This is Not a Game of Dress-Up

Filed under narcissism

Kamran said he was going to buy me his glasses for my birthday last year, but then he bought me a Wii instead, so I had to resort to getting myself cheap plastic ones from my local teenybopper store:

Big Glasses

Big Glasses

Please host 80s-themed events and invite me so I have an excuse to wear them and jump into the foreground of every photo you try to take of yourself and your real friends.


  1. Tessa says:

    Is that an aviator zip-type garment? ‘Cause: awesome.

    • Sorry, it’s more like a generic Members Only jacket with puffy sleeves.

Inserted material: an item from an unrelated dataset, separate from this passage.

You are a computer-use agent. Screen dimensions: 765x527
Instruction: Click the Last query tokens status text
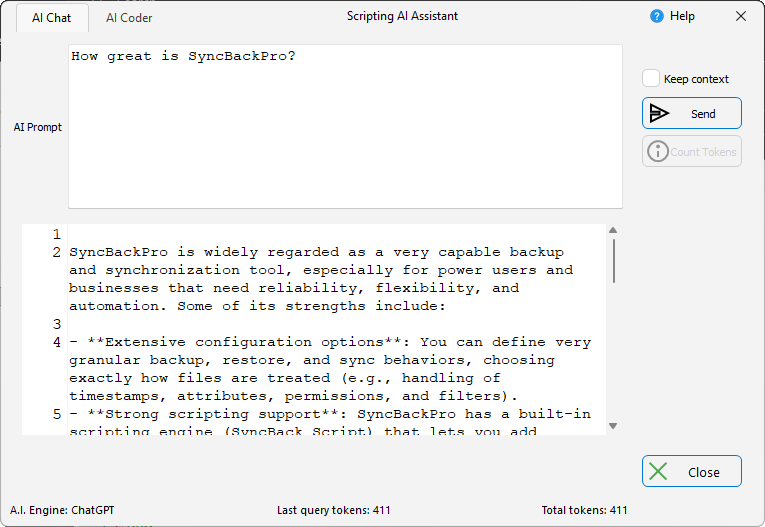[333, 510]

      I promise not to wear it while you’re here.

      • Tessa says:

        Oh, don’t you worry. My clothing is so unfashionable it’s teetering on full-circle-to-fashionable-again-next-decade.

        • I look forward to your flannel shirts and tapered-leg jeans with the zippers on the sides.

          • Tessa says:


            Isn’t that kind of thing sorta fashionable again right NOW? No, trust me, it’s another 10 years before my horrors will be worn again — if then.

            • So what were people wearing IN THE YEAR 2000?

              I was wearing polyester bowling shirts, skater jeans, and silver platform sneakers. Preeeeeeeeeeeeetty sure that’s not you.

              • Tessa says:

                I was under the impression fashion generally spun in 20-year cycles… so what I wear is crap from the late ’90s. Crap that was cheap and not particularly fashion-forward even then.

                Shapeless, mid-blue jeans… shapeless, long-sleeve knitted tops… sneakers. You know. That kind of thing.

  2. spaghedeity says:

    hey, that blue jacket looks really cute on kamran.

    AW SNAP.

  3. Serial says:

    You look so much like my late grandmother in the first pic I’m going to have nightmares for weeks.

    But your hair’s way cuter.

    • I’m toooootally excited about being a crotchety old lady, too. I’m going to slap so many young whippersnappers in the knees with my cane on my way into the subway as soon as I hit 65.

      Sorry about your grandmother’s death. And her hair.

  4. Sandy says:

    I’m just gonna go ahead and say what I was thinking, even though it’s mean: Those glasses make you look like Pat from SNL.

    • Someone said that on the link that posted on Facebook! I totally didn’t see it when I posted them, but now I can’t not see it.

      • Sandy says:

        I probably wouldn’t have thought it at ALL if you weren’t making those goofball faces; when she played Pat, she always looked like she was in pain. The pain of not being understood.

  5. You have a standing invitation to all my events, 80s-themed or not…

    …but only if you wear those glasses.

  6. Tracey says:

    I’m sad you didn’t bring those home and wear them out dancing. You and the sunglasses guy would have made a hot pair.

    • Man, you made Kamran so jealous with this, and we didn’t even actually get to dance with him this time!

      Do you think maybe ridiculous glasses give you superhuman extrovert powers? If so, I’m going to buy a pair for you, too, so we can dance with ZAS next time.

  7. Heesa Phadie says:

    I absolutely love these photos! Reminds me of the 50s.

  8. Mike Lowrey says:

    With those glasses on…you look just like the woman that’s been hiding outside my house stalking me.

    I think I should get a restraining order now.

  9. Dishy says:

    girl. you are too damn funny. you do look kind of like a cute indie psychopath, esp. w/ that argyle print behind you.